**Activity:** Please repeat the records exactly from their first line, finishing at the line containing "Our Guarantee (586, 502)" and including it.

Segment Start: Material shown

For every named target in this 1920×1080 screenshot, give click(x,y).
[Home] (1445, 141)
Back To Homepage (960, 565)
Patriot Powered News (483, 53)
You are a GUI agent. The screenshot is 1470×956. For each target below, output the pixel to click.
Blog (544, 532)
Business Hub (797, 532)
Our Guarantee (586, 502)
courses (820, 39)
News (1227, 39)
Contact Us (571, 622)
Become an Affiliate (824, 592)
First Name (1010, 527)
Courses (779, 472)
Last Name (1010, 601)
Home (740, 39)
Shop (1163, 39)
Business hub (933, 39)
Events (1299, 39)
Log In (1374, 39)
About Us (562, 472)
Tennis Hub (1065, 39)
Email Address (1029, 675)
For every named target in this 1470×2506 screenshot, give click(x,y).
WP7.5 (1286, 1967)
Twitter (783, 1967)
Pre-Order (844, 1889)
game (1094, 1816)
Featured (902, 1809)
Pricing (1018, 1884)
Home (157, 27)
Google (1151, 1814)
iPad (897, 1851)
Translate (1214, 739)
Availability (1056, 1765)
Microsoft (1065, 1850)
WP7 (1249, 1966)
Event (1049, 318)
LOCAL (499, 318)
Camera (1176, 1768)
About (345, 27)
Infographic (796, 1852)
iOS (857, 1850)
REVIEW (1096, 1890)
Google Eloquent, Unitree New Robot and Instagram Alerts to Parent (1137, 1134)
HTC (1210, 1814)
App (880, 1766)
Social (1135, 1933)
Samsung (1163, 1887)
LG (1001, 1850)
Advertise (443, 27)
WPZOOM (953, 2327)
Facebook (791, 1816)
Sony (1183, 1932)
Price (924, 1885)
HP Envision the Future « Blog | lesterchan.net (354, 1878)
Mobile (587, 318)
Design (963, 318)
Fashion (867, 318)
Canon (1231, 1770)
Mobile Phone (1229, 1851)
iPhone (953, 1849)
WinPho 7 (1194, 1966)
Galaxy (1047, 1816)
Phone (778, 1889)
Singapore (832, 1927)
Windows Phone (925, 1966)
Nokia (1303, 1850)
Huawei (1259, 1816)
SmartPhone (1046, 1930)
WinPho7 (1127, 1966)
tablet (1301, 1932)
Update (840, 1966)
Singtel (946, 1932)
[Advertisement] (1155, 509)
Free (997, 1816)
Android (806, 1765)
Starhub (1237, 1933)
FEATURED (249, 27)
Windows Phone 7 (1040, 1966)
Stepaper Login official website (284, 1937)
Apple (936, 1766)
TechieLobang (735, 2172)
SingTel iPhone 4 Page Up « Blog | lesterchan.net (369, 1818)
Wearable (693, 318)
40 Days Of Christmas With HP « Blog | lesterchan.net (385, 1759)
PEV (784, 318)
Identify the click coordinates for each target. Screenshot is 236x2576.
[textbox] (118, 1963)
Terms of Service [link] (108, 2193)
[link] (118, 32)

Segment End: Material shown

**Reply to the exercise:**
For every named target in this 1920×1080 screenshot, give click(x,y).
[Home] (1445, 141)
Back To Homepage (960, 565)
Patriot Powered News (483, 53)
You are a GUI agent. The screenshot is 1470×956. For each target below, output the pixel to click.
Blog (544, 532)
Business Hub (797, 532)
Our Guarantee (586, 502)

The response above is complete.